──────── Listed entries

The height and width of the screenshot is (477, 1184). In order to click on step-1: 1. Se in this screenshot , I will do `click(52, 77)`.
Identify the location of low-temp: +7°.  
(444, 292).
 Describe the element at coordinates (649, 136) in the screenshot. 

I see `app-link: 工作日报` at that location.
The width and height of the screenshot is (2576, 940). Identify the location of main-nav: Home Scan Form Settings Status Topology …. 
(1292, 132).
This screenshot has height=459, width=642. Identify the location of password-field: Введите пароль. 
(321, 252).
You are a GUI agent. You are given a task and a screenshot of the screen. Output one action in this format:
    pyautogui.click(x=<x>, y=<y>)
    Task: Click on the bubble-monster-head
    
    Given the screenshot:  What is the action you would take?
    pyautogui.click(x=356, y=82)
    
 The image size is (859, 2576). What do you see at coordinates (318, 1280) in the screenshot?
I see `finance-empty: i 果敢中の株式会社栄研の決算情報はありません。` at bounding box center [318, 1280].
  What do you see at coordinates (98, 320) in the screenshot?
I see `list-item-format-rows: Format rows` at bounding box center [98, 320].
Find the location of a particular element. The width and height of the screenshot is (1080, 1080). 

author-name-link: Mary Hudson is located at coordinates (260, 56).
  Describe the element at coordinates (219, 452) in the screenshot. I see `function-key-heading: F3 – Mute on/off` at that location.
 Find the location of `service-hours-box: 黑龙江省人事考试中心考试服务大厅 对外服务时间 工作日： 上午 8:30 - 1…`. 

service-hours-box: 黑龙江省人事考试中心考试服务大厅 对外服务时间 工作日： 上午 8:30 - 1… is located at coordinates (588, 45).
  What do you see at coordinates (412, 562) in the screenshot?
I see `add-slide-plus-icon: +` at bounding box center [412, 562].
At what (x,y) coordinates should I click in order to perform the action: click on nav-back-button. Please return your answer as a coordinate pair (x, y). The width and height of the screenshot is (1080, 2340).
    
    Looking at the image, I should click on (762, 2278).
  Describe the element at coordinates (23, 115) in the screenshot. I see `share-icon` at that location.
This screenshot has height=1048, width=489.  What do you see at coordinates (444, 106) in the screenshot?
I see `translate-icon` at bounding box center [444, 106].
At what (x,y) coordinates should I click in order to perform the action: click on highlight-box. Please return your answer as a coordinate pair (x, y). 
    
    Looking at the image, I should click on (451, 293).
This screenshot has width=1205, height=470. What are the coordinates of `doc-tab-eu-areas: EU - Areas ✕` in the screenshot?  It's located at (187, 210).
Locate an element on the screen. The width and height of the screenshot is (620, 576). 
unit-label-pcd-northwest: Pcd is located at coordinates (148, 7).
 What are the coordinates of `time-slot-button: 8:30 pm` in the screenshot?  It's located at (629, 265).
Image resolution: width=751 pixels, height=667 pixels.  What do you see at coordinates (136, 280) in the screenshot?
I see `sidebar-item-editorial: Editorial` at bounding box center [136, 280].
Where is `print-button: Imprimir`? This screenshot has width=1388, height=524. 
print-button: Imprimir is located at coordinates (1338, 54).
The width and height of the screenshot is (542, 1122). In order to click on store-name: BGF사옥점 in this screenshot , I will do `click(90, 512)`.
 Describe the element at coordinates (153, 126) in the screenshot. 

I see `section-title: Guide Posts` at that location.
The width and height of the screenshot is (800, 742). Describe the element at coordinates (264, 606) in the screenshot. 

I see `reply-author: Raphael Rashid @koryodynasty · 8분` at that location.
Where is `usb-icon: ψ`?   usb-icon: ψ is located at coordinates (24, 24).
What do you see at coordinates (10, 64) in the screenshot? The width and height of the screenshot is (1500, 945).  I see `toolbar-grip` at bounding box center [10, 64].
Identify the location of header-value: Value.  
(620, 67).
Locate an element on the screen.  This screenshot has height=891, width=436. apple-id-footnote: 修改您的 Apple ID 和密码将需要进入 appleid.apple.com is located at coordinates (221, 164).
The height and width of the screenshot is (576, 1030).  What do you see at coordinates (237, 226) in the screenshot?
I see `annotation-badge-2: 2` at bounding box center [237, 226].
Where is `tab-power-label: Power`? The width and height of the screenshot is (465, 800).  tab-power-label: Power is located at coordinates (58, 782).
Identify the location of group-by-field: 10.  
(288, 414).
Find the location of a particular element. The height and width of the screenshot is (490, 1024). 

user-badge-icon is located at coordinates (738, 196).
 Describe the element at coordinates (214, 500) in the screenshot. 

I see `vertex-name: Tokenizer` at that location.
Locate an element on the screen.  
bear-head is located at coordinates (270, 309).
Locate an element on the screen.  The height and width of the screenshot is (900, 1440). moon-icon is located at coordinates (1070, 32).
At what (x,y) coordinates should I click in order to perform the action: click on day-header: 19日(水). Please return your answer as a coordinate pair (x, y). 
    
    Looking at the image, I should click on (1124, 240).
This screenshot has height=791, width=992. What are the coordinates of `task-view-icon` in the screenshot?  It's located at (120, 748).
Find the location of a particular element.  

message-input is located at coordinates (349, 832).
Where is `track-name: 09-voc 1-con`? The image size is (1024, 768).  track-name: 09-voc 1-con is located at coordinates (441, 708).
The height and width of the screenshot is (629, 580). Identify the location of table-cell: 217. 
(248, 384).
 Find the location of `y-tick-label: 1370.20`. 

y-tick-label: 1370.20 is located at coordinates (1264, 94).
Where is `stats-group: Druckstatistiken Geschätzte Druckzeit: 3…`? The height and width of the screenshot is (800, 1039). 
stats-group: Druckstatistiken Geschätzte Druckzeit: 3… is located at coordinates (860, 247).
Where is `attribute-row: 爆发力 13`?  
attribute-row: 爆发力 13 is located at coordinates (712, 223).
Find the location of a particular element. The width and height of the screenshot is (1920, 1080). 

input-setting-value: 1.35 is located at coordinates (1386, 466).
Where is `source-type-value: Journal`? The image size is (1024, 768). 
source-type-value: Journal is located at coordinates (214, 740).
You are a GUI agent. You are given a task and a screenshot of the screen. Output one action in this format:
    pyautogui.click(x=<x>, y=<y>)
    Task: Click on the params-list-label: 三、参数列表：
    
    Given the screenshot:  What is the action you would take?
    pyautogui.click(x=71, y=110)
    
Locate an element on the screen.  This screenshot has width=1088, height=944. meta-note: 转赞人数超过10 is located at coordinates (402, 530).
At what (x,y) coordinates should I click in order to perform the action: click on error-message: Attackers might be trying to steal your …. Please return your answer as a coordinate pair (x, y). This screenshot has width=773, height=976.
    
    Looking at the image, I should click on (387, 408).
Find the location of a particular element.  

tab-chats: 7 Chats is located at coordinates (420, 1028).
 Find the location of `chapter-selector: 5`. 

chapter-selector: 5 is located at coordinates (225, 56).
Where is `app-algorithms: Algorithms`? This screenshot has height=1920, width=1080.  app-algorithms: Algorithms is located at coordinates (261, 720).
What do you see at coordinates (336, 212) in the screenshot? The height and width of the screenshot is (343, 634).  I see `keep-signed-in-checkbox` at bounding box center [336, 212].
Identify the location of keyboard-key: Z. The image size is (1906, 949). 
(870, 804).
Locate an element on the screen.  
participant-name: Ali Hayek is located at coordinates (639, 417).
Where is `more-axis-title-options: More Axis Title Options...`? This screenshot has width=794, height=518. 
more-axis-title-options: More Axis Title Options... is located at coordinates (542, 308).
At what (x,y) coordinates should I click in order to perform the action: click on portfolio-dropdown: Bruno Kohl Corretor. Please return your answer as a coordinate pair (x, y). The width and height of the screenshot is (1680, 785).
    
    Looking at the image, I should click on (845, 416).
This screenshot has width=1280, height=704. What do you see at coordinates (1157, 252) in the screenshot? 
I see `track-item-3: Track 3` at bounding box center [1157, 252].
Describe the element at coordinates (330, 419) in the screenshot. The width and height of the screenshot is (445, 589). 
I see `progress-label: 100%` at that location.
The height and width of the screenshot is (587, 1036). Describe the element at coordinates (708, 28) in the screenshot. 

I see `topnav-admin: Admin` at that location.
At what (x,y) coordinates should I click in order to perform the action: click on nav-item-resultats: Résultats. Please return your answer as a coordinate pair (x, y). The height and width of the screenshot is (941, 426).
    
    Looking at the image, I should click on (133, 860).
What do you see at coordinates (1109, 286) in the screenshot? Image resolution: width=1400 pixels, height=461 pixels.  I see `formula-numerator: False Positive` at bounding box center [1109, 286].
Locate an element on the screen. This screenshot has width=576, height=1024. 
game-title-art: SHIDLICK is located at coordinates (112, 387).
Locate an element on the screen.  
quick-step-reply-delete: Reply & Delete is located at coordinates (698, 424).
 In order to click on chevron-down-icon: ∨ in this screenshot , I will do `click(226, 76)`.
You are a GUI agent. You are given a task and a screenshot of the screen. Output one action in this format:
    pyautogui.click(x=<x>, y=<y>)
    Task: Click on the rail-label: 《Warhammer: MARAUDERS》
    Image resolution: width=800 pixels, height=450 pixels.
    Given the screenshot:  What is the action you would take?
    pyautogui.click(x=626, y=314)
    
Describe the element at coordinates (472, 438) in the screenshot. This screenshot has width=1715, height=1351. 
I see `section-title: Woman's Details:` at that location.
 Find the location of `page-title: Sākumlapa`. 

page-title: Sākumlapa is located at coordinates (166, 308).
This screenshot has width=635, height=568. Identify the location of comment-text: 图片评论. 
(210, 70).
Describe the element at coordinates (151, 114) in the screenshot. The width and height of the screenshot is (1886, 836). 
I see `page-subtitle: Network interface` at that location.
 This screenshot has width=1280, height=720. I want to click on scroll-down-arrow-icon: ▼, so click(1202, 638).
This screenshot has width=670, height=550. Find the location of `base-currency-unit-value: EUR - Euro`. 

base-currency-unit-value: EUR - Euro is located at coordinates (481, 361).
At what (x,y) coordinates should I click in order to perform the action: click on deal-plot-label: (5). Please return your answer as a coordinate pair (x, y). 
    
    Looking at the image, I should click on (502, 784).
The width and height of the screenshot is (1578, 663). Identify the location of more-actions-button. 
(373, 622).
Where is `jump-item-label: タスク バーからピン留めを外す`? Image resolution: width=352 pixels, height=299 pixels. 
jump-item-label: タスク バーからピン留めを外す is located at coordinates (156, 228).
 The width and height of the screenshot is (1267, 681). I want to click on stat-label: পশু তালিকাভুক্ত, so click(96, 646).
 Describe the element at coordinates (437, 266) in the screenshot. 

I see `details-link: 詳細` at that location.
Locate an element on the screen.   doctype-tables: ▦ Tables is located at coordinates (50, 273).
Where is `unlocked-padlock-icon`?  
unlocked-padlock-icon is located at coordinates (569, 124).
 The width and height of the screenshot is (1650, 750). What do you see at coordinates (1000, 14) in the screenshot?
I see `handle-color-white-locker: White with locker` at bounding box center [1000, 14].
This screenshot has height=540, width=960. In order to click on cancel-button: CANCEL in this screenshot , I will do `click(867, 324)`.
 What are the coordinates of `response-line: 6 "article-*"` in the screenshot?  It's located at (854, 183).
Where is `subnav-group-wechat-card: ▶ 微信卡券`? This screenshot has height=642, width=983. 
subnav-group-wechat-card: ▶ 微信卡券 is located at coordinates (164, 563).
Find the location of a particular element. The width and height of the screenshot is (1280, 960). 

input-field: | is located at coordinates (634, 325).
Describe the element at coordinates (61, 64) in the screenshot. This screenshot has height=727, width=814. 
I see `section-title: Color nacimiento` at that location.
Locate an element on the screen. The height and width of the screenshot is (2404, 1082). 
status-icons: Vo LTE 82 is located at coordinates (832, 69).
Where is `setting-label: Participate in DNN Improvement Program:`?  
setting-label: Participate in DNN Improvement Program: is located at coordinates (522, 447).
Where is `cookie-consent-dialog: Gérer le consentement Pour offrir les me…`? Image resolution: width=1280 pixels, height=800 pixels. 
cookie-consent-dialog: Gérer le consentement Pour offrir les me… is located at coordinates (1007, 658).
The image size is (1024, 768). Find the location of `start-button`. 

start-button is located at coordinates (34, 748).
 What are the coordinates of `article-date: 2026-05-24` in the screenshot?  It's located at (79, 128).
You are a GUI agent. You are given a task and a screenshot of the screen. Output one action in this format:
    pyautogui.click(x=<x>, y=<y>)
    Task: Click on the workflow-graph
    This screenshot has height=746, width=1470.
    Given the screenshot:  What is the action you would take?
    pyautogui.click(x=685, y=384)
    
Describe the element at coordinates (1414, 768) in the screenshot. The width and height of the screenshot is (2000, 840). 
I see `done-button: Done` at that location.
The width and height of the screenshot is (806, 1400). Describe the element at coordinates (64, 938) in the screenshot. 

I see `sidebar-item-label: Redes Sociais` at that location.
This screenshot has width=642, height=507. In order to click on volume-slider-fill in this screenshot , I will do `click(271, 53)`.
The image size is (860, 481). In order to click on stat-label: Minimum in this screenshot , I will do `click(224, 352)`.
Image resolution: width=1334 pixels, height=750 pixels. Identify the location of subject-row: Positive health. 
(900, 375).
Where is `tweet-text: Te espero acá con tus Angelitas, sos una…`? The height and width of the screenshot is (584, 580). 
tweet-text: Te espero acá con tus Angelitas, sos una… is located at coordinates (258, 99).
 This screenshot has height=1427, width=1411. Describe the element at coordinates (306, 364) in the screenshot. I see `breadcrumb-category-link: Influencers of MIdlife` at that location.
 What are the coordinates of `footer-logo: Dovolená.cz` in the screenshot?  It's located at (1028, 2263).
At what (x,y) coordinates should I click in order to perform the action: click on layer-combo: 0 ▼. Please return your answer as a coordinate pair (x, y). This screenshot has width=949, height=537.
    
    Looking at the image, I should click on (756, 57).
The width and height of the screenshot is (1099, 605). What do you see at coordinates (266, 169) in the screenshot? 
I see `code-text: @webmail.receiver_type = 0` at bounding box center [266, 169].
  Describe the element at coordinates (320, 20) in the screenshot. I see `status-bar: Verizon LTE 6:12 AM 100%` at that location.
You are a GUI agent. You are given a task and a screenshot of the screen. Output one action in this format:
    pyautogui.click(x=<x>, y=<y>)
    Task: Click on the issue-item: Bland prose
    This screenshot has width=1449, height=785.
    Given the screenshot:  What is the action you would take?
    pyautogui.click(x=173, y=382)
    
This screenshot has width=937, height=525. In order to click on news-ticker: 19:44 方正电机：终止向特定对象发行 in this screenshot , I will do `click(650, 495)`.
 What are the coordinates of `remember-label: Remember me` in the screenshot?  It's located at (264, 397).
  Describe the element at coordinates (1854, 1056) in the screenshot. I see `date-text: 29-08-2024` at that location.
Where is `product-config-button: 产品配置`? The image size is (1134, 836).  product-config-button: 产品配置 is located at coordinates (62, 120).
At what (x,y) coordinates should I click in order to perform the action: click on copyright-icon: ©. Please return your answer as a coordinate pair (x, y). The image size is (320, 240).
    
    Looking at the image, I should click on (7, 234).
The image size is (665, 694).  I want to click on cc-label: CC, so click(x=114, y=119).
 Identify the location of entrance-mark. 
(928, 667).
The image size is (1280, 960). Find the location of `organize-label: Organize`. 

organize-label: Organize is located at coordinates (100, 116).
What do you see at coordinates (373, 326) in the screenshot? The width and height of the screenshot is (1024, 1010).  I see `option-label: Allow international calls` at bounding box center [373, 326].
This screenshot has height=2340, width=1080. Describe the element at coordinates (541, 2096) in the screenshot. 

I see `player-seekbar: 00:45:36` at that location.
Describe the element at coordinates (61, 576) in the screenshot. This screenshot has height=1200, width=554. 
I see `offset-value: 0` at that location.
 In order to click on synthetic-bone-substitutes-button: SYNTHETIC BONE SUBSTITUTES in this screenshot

────────────────

To-do item: Copy the material exactly, starting with the first line and going on through the line that contains "center [98, 320].".

Answer to this exercise:
The height and width of the screenshot is (477, 1184). In order to click on step-1: 1. Se in this screenshot , I will do `click(52, 77)`.
Identify the location of low-temp: +7°.  
(444, 292).
 Describe the element at coordinates (649, 136) in the screenshot. 

I see `app-link: 工作日报` at that location.
The width and height of the screenshot is (2576, 940). Identify the location of main-nav: Home Scan Form Settings Status Topology …. 
(1292, 132).
This screenshot has height=459, width=642. Identify the location of password-field: Введите пароль. 
(321, 252).
You are a GUI agent. You are given a task and a screenshot of the screen. Output one action in this format:
    pyautogui.click(x=<x>, y=<y>)
    Task: Click on the bubble-monster-head
    
    Given the screenshot:  What is the action you would take?
    pyautogui.click(x=356, y=82)
    
 The image size is (859, 2576). What do you see at coordinates (318, 1280) in the screenshot?
I see `finance-empty: i 果敢中の株式会社栄研の決算情報はありません。` at bounding box center [318, 1280].
  What do you see at coordinates (98, 320) in the screenshot?
I see `list-item-format-rows: Format rows` at bounding box center [98, 320].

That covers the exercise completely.